- _Problem to work on_: Copy out the entries that follow exactly, leaving out the pictures.

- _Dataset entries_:
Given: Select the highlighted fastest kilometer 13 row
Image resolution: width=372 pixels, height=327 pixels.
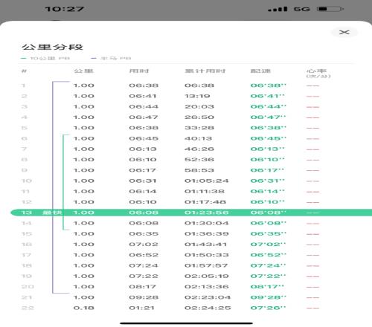Looking at the screenshot, I should pos(191,213).
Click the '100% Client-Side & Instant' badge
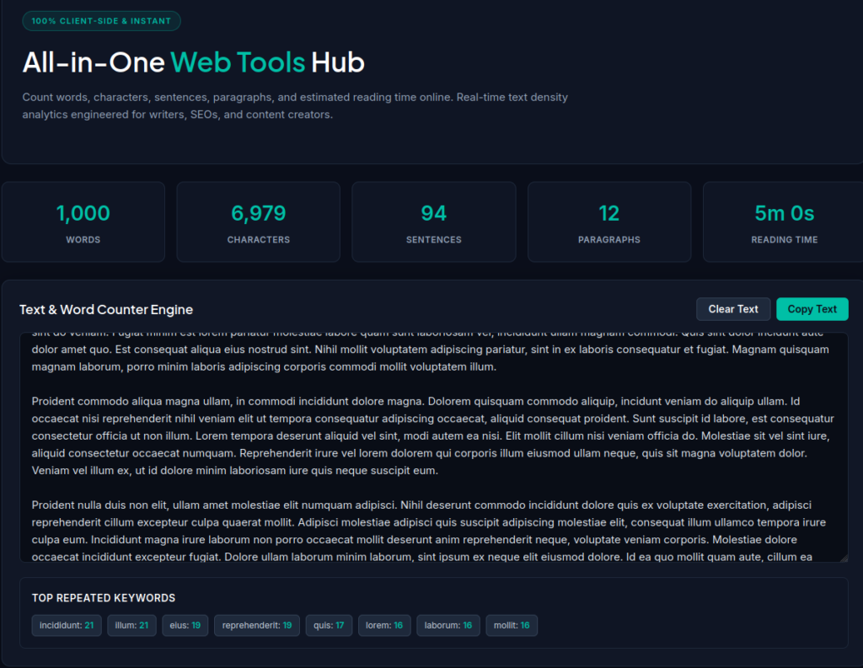863x668 pixels. click(x=101, y=21)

- _Exercise response_:
Given: Select the highlighted fastest kilometer 13 row
Image resolution: width=372 pixels, height=327 pixels.
Looking at the screenshot, I should pos(191,213).
Click the '100% Client-Side & Instant' badge
863x668 pixels. click(x=101, y=21)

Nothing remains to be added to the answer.